Sepsis is a complex disorder associated with long-term morbidity and major economic impact, responsible for several millions of deaths per year worldwide.1–4 The challenge of defining sepsis led to several revised definitions over the past decades. In 2016, the Third International Consensus Definition of Sepsis (Sepsis-3) defined sepsis as a ‘life-threatening organ dysfunction due to a dysregulated host response to infection’.5 Indeed, organ dysfunction was found to have better ability to predict in-hospital mortality or to target patients with higher risk of adverse outcomes than the original Systemic Inflammatory Response Syndrome (SIRS) criteria and the previous Sepsis-2 definition.6–10 However, the successive changes in sepsis definition made it difficult to identify the true incidence of sepsis and to assess the variation in incidence over time and across countries.1 2

In 2017, concerned by the amount of sepsis-related deaths and recognising the potential to mitigate the burden and impact of sepsis, the 70th World Health Assembly adopted a resolution to improve the prevention, diagnosis and management of sepsis, urging member states to collect information and to initiate actions in accordance with the WHO guidelines.11 In France, a report commissioned by the French General Director of Health, in response to the WHO resolution, identifies new measures and proposes a clear framework for future actions, including the analysis and reporting of epidemiological data.12 The last French study about sepsis incidence was conducted on data collected between 2010 and 2015 for adults only.13

Clinical data or medico-administrative databases can be used to assess sepsis incidence. Large-scale studies generally rely on medico-administrative data, which is a cost-effective way to study large cohorts.14 However, the range of International Classification of Diseases (ICD) codes used to identify sepsis in medico-administrative databases may change or be partially replicated in different studies, leading to varying estimates.14–16 Moreover, disparities were identified in sepsis incidence based on medico-administrative data compared with clinical data.17 18 As no consensus exists regarding sepsis identification based on ICD codes and acknowledging that sepsis has no pathological gold standard, a careful selection of explicit and implicit sepsis codes has been suggested, with the objective of maintaining good specificity and sensitivity.14 15 17

The study was conducted from 2015, following new recommendations of coding practices in France for sepsis in 2014.19 This study spans from 2015 to 2019 to assess the incidence of sepsis before the COVID-19 pandemic and as recommendations regarding coding practices did not change during this period.19 20 The aims of this study are to provide a case definition of sepsis based on ICD-10 codes, to assess trends in sepsis incidence and mortality between 2015 and 2019 in France, and to describe the characteristics of patients and hospital stays.

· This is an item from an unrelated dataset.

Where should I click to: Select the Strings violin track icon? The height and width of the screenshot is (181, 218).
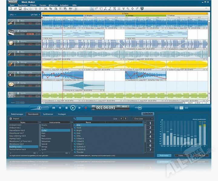point(12,64)
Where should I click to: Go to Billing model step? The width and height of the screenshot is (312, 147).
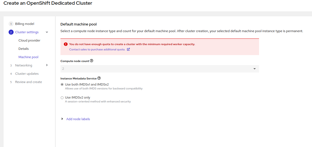[25, 24]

The study consisted of a secondary data analysis of a cohort of all patients with bacterial infections and registered in the anonymised French National Hospital Discharge Database (Programme de Médicalisation des Systèmes d’Information, PMSI) issued from the French healthcare database (Système National des Données de Santé) and outpatient healthcare consumption (Données de Consommation Inter-Régimes)21 (see online supplemental appendix A: eMethods). Therefore, only the incidence of sepsis of presumed bacterial aetiology (referred to herein as sepsis) was estimated. The EGB (Generalist Sample of Beneficiaries: a sample representative of the national health insurance beneficiaries) was used to estimate the proportion of sepsis of viral or fungal aetiologies among all sepsis cases (see online supplemental appendix A: eMethods and eTable 1). Demographic data were obtained from the French Census of the National Institute of Statistics and Economic Studies.22

Study population and selection of hospital stays with sepsis

The study population included all patients hospitalised with sepsis between 1 January 2015 and 31 December 2019 in metropolitan France (thus excluding overseas territories). Hospital stays shorter than 1 day where the patient did not die were excluded. For patients with multiple stays per year, only the last stay was considered for the descriptive analysis, to estimate in-hospital mortality and to estimate annual incidence.

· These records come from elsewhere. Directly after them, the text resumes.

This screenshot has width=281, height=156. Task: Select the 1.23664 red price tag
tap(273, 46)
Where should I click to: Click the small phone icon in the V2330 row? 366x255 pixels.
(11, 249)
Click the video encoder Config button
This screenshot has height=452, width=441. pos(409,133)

Similar to previous studies,1 13 23 sepsis was defined as the combination of the two mutually exclusive categories of explicit or implicit sepsis (referred to hereafter as selection type). Explicit sepsis of presumed bacterial aetiology was defined as a stay with one of the selected ICD-10 codes for sepsis as primary diagnosis (PD: condition requiring hospitalisation), related diagnosis (RD: adds information to PD) or significant associated diagnosis (SAD: complications and comorbidities potentially affecting the course or cost of hospitalisation). Implicit sepsis of presumed bacterial aetiology was defined as a stay with one of the selected ICD-10 codes for infection (other than those defining explicit sepsis) as PD, RD or SAD with two associated conditions: intensive care unit (ICU) admission and at least one of the selected ICD-10 codes for organ dysfunction or one or more of the codes for organ support from the Common Classification of Medical Acts (CCAM) (see online supplemental eTable 1, Sepsis of presumed bacterial aetiology).

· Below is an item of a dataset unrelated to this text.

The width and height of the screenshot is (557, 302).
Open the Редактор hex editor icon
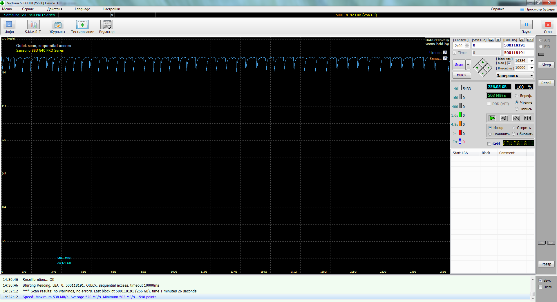[106, 27]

The annual overall incidence (crude and sex-adjusted and age-adjusted based on 2019 population distribution) and age-specific and gender-specific incidence and 95% CI were calculated from 2015 to 2019 and expressed as the number of cases per 100 000 inhabitants.

Description of patients, hospital stays and site of infection

Sex, age, Charlson index and detailed comorbidities were described for all patients.24 A total of 15 sites of infection were identified using the ICD-10 code list defined by Opatowski et al,25 who conducted a study on the same data set: bones and joints, ears, nose and throat, eyes, gastrointestinal and abdomen, heart and mediastinum, lower respiratory tract, medical devices, nervous system, newborn, pregnancy, skin and soft tissues, urinary and genital tracts, multiple sites, and unknown. Details on the definitions of the variables and infection site classification are described in online supplemental appendix A: eMethods. Admission source, hospital discharge, yearly number of hospital stays as well as the percentage of septic shock and admission to ICU were also described. As admission to ICU and organ dysfunction/support were part of the selection criteria for implicit sepsis, the percentage of admission to ICU and the percentage of organ dysfunction/support were also described for explicit sepsis only. In-hospital death was assessed for explicit and implicit sepsis and according to age, ICU admission and presence of septic shock; 30-day and 90-day mortality were also assessed. To describe the characteristics of patients and hospital stays, no CIs were used as the data cover the national population.26 27

Statistical analysis

A Cochran-Armitage test for trend was used to assess change in incidence and mortality. Three additional logistic regressions were used to assess the OR for the ordinal variable ‘year’ (using 2015 as reference), considering in-hospital, 30-day and 90-day mortalities as a binary dependent variable and adjusting for sex, age, comorbidities, septic shock and infection sites.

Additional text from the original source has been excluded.